Over approximately 6,725 years, gold has evolved from an ornamental and symbolic asset (c 4,700 BCE) to a medium of exchange (c 600 BCE), the backbone of the gold standard (1816-1971), and a modern investment for diversification (1971-present).

The three primary determinants of gold’s market price are economic uncertainty, central bank purchases, and geopolitical factors. Gold’s market price has propelled to unprecedented heights in 2025, with the spot price reaching approximately $3,817 per troy ounce as of September 29, 2025 — a staggering 45 percent increase from the same date in 2024. This surge is not random; it is a direct response to the three primary determinants: economic uncertainty, central bank purchases, and geopolitical factors.

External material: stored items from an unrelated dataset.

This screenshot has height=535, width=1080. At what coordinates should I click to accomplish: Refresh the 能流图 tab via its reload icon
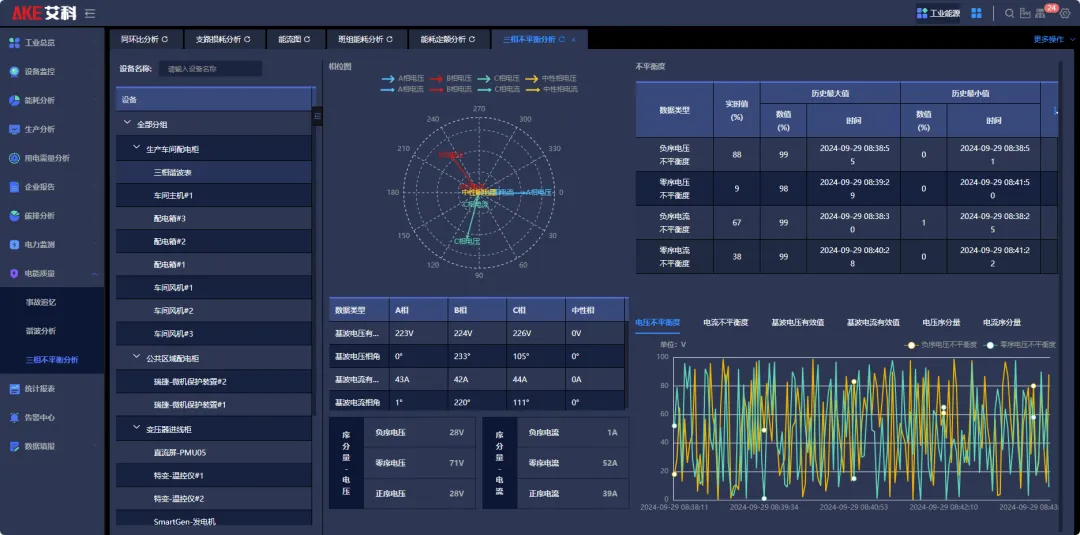click(307, 40)
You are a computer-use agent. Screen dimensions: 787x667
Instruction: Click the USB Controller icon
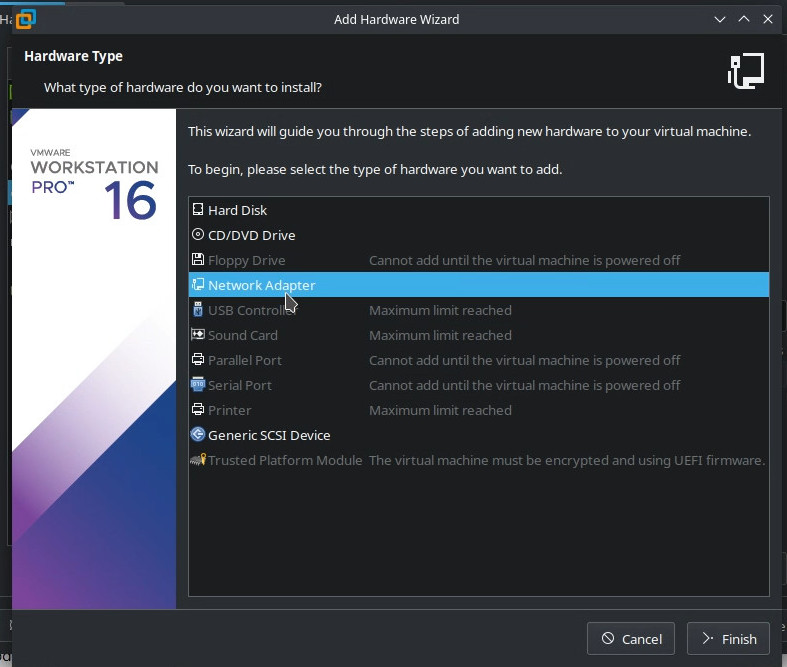[198, 310]
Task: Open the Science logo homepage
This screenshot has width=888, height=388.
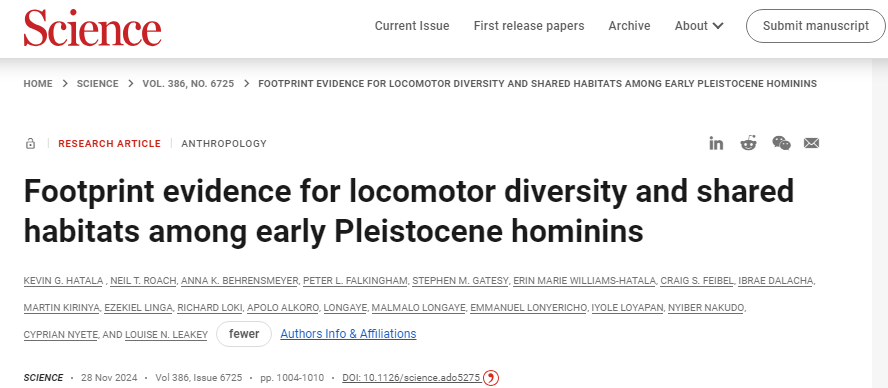Action: click(x=92, y=28)
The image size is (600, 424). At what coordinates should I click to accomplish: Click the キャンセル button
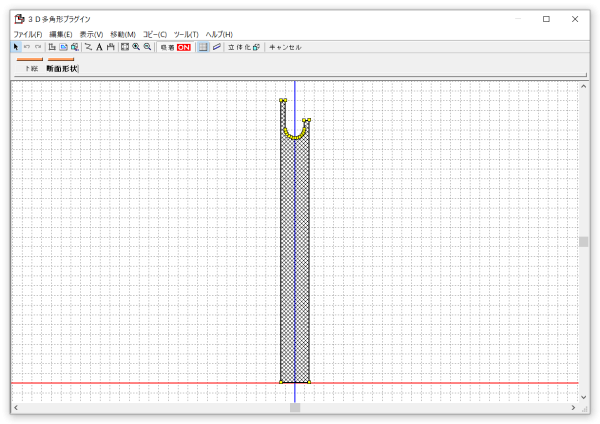pyautogui.click(x=285, y=47)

Bitcoin is digital gold. Like gold, bitcoin has a finite supply. Like gold, bitcoin requires no central authority like a bank or government. Like gold, bitcoin is resistant to physical degradation. Like gold, bitcoin is a hedge against economic uncertainty and geopolitical instability — a safe-haven asset.

Here’s bitcoin’s key advantage over gold: bitcoin can be stored digitally and transferred instantly across the globe with minimal fees, unlike gold, which requires physical storage and costly transportation.

In 1971, the average price of one tola of 24-karat gold in Pakistan was Rs177. As of October 10, 2025, the price of 24-karat gold in Pakistan is Rs430,500 per tola. The rise in gold prices from Rs177 per tola in 1971 to Rs430,500 per tola in 2025 (a 2,432-fold increase) reflects both global gold market trends and the rupee’s depreciation.

Year-to-date, gold has surged more than 54 per cent, crossing the $4,000 per ounce mark for the first time in history. A mix of geopolitical tension, central-bank buying and a flight to hard assets has pushed investors from paper to metal.

Year-to-date, bitcoin is up 64 per cent, outperforming gold, equities, bonds and commodities alike. The rally has been driven by ETF inflows, institutional adoption, and expectations of a renewed liquidity cycle as the Federal Reserve turns dovish.

Together, bitcoin and gold now sit atop the global performance table — the first time the two alternative stores of value have occupied the No1 and No2 spots in the same calendar year. One is mined from the earth; the other is mined from code. Both reflect the same investor instinct.

In 2012, one bitcoin was for Rs450. The current price of bitcoin is Rs32,000,000. If gold’s 2,432-fold increase in Pakistan from Rs177 per tola in 1971 to Rs430,500 in 2025 demonstrates its enduring value as a hedge against inflation and rupee depreciation, bitcoin amplifies this potential exponentially as digital gold. Bitcoin isn’t just a store of value—it has been a proven wealth multiplier.

The writer is an Islamabad-based columnist.